TCC EU 2011- Tableau Server Scaling and Performance Best Practices

With Dan Jewett, VP of Product Management, Tableau
(Dan and Stephen previously worked together at Brio in the late 90’s)

Some comments are the opinion of Freakalytics and
not necessarily those of Tableau

This content is live blogged; there may be occasional errors or omissions.
 
 
Overview

Architecture
Hardware
Server config
Database or data engine@f21
Workbook optimizations for Server publishing
 
 
1) Prefers that most customers see it as a black-box

Content from Desktop
To Tableau Server
People then access your content via no-client AJAX technology (like GMail)
HTTP(S) access via Apache web server, please leave web server alone if at all possible!

VIZQL and web app meet your requests, they work with a security layer to use
– Tableau caching
– – Data engine
— Databases and Tableau Data Extracts

Holding this all together is a repository with user management, content management and a search engine (Lucine project ?name? by Apache)
 
 
2) Hardware- don’t be thrifty here, this makes a big difference in the user experience!

For a modest investment in hardware, you can radically increase performance and capacity
Dell server example- $14k US buys 8 cores, 64 GB memory, 3 TB of fast SCSI (RAID 5); but $38k US triples the CPUs, 128 GB RAM, 4 TB of RAID
Assume with 100 users, this tripling of server capacity adds perhaps 10% to project costs but much better capacity at peak load times (e.g. – Monday mornings when everyone logs in)

Windows Server 2003 or 2008, you want 64 bit OS and hardware!

MEMORY- more is better!   I would trade some CPU’s for more memory if you have to trade off.

Fast disks matter, a lot- RAID config is better
Lots of data extracts can mean need for high storage capacity

Can be hosted on a virtual machine, but physical machines typically perform better (based on anecdotal feedback).

Tableau web clients accessing the server are chatty with the Tableau Server system, so there is a moderate amount of networking speed needed between the two.   However, there are many little requests, so network latency can be an issue.   Consider co-locating smaller servers worldwide instead of one big central system.

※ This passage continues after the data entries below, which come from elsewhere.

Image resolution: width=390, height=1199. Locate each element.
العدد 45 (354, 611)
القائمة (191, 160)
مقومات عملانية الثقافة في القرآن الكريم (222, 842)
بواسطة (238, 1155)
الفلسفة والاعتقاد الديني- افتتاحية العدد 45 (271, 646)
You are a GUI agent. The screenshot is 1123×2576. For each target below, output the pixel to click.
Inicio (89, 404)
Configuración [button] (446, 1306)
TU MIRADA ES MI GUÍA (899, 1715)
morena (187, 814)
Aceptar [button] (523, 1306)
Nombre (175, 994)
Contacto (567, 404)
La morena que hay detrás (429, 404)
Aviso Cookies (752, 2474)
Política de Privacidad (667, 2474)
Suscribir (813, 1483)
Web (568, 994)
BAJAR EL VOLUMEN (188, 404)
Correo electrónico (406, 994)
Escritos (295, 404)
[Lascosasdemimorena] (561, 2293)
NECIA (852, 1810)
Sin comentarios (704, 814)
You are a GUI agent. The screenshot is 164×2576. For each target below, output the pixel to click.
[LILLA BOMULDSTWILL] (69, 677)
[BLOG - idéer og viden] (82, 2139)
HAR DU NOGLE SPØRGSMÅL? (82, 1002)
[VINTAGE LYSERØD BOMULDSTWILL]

Viz’s render as lots of little tiles with JavaScript for interaction.
 
 
3) Distributed components- a scalability strategy not a performance strategy (allows lots of users, but not faster viz’s!)

Primary TS machine in the cluster- it is the Load Balancer for client requests
Add worker machines, even moving data engine off to worker machines
Can even move data engine off the client worker machines, simplest way to increase performance- the data engine is the big memory user!

Caching is per process- distribution can actually diminish performance since the caching is not shared amongst machine or processes.

Keep your machines in the same subnet if possible
Firewalls and DMZ’s can slow network communication, sometimes significantly depending on how locked down your systems are…
 
 
4) Caching

Request comes in from user at web client.
a) Fastest- created this view before and in cache, if so, just send cached images- no queries or calcs needed!
b) If no cache image, then do I have the SQL query in cache?   If so, use cached data to render view and send to user.
c) If no cached query, hopefully database is fast and can quickly send results.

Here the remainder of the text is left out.